Hardware hacking often seems like black magic to the uninitiated, which is why 123D Circuits is so cool: it allows you to learn electronics using a virtual Arduino board and breadboard without blowing up capacitors or burning yourself with solder on your work table.
Created by AutoDesk, 123D Circuits is part of the company’s “sandbox” initiative that offers simple 3D simulators, 3D printing apps, and other tools for beginners and advanced users to take part in the Maker movement.
To be clear I have very little experience in breadboard design and I find Arduino baffling right now (I’m pretty good with my Raspberry Pi, though). However, as an entry-level system for creating circuits as well as electronics design collaboration this thing looks pretty good.
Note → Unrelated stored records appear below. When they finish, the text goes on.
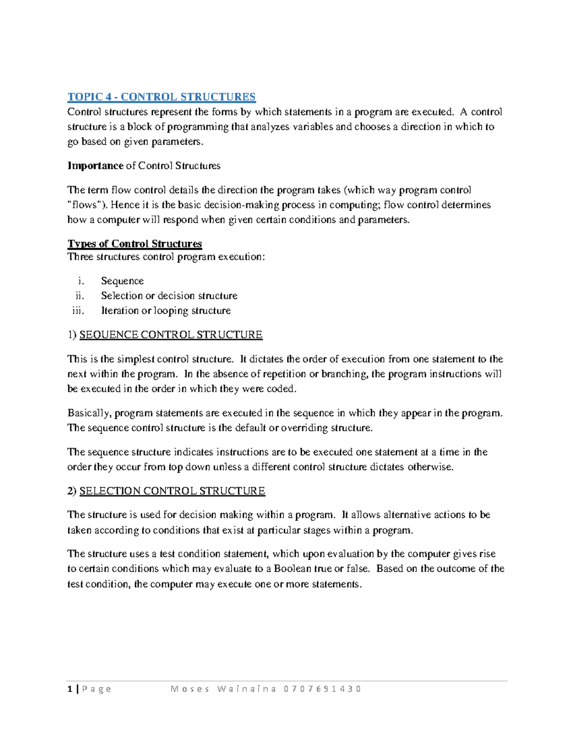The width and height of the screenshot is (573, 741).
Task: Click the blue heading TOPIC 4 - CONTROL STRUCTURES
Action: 161,97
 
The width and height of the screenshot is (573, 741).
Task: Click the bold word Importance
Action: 95,166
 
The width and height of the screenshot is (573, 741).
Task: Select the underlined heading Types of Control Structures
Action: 135,244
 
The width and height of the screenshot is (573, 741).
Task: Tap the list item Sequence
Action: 122,281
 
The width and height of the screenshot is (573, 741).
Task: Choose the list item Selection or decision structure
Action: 169,296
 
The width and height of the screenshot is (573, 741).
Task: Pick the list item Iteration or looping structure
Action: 166,311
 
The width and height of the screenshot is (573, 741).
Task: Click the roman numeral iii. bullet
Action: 78,311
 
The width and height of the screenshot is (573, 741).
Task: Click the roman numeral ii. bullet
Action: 79,296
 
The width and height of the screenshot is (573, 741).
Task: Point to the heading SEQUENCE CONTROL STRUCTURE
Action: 170,335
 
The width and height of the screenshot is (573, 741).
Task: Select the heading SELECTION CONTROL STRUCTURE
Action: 172,491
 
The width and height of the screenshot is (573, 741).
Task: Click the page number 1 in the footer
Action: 70,689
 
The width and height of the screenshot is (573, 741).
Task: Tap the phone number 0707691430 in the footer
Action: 322,689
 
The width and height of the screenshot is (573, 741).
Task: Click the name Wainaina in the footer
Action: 247,689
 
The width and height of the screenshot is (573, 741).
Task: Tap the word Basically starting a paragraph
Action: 88,413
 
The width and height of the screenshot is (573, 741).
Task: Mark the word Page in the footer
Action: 97,689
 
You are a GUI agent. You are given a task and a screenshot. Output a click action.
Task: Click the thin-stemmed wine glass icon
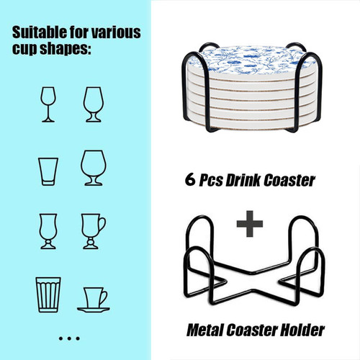coord(48,104)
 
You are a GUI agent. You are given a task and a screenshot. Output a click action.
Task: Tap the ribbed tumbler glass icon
coord(48,294)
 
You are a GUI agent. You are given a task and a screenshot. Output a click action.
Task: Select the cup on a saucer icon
coord(94,300)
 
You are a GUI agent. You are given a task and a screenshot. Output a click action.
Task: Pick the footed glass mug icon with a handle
coord(93,231)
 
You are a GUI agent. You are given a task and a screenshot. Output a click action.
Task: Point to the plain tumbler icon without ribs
coord(48,171)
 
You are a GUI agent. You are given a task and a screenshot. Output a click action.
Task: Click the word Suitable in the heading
coord(40,32)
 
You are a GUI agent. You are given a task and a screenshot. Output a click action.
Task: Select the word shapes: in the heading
coord(66,49)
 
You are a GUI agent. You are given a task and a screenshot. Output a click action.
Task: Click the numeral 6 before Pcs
coord(190,179)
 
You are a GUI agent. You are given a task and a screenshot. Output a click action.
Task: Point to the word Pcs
coord(211,180)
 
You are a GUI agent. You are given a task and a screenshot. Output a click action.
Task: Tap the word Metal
coord(205,330)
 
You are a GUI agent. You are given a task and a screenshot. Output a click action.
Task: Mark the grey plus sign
coord(250,224)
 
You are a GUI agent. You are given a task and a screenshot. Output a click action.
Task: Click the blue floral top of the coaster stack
coord(254,60)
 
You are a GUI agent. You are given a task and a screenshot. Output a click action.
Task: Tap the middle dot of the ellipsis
coord(69,338)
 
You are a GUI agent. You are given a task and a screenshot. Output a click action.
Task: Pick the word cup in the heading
coord(24,50)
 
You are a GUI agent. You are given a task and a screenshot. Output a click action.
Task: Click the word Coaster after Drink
coord(289,180)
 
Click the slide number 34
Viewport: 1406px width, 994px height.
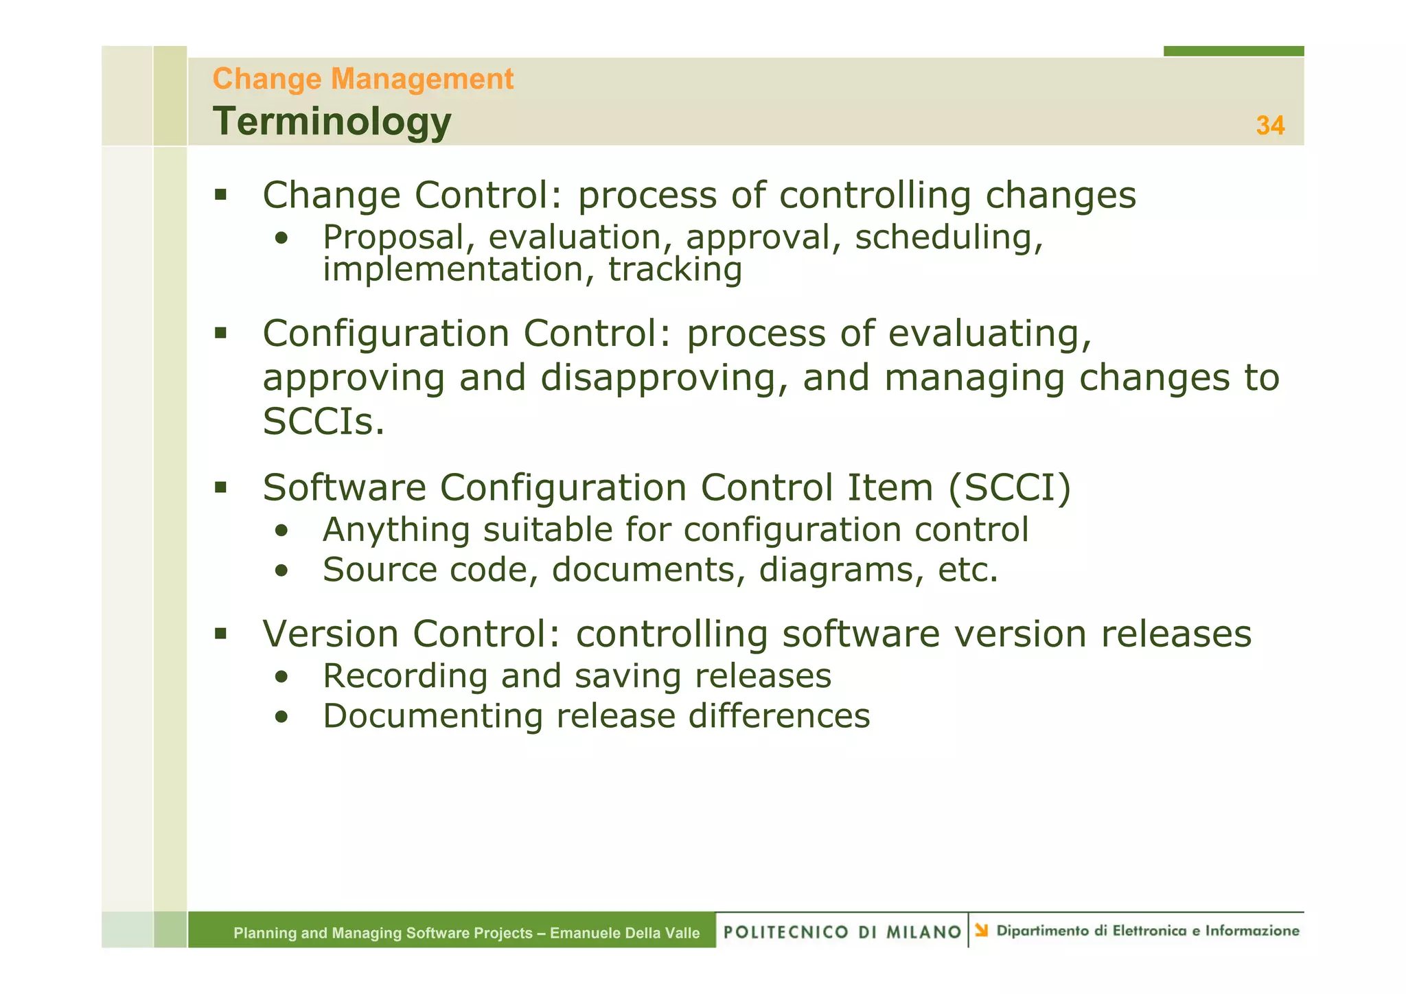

You can even print your own PCBs using designs made in the app and it supports Arduino programming using a built-in code editor.
The service is free and upgraded accounts are available for $12 and $25 a month. The lower price point gets you 5% off PCB orders and unlimited public circuits (as well as 5 private circuits.) Twenty-five dollars per month gets you unlimited private circuits.
The app runs in the browser and offers a number of components, pre-made designs, and chips. You drag and drop components from a large library of simulated electronics and then “run” them, simulating the flow of electricity through the designs. In short, it’s like having a RadioShack on your laptop. You can also see other public circuits and play with them on the fly.
Circuits.io isn’t new – it’s been around since 2012 – but these entry-level Arduino tools help improve the product and make it easier for newbs to get into hardware hacking without zapping themselves.